Here is an example of a pretty complete record on a pigeon I own. Click and you can navigate up and down as much as you want. This is a public record. You don't have to make your records public. 

http://pigeondb.com/share/pigeon/5454

http://rollerdb.com/share/pigeon/227

This is what the app looks like if you access it from your mobile device:









Lastly, I think my prices are much better. I haven't been able to find a price on his site. But I've heard from some folks that it's quite a bit higher than my LifeTime membership.



dstephenson said:


> Gonzalo,
> 
> Thanks for your input here. Can you tell us what advantage your system has over Loftmanageronline? They both appear to be online databases customized to racing pigeons. I personally haven't done a direct comparison yet, but I figured you'd probably have a good idea  I'm an Apple guy, so I'm thrilled with this "cloud-based" option.
> 
> Also, is yours flash-based and will you ever be making it mobile (Apple) friendly? I've taken to inputting data directly in my iPhone since it's always in the loft with me. So having the ability to input it directly into the DB from my phone or iPad would be pretty sweet. I realize that you probably don't have enough upside to that to make it worthwhile, but thought I'd ask.


----------



## Kastle Loft (May 7, 2008)

Great information, thanks Gonzalo! I'll surely take a close look.

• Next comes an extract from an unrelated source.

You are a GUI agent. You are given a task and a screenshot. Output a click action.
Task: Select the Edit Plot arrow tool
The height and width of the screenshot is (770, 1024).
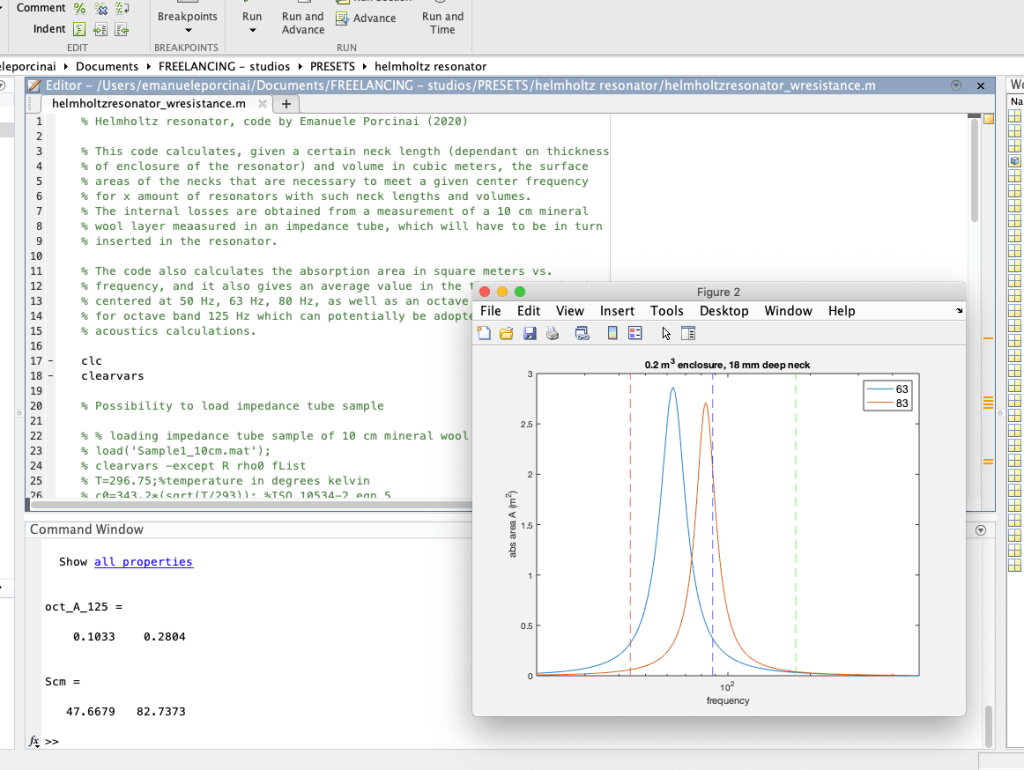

Also, considering your response in the market so far, do you sense that this is a sustainable business for you? In other words, has the response been so good that you expect this to be around a good long time? Or conversely (if you're willing to share), has it been kinda slow and you're not sure there will be enough subscribers to continue with upgrades/improvements/support in the long-term future? I'm hearing you say that your own passion and drive is there, but my question revolves around the business aspect. I'm sure you can tell by the responses in this thread that we are a cautious bunch and don't want to get burned down the road.


----------



## gbanuelos (Jul 30, 2009)

Yes, it is sustainable. The product is profitable and will continue to be so for a long time to come. Given the capacity of the cloud servers vs their cost, I have substantial room to grow before I hit the next tier. In addition, I also build custom sites based on the same PigeonDB engine. These sites are very profitable as well, since I am re-branding the same software for personal use. 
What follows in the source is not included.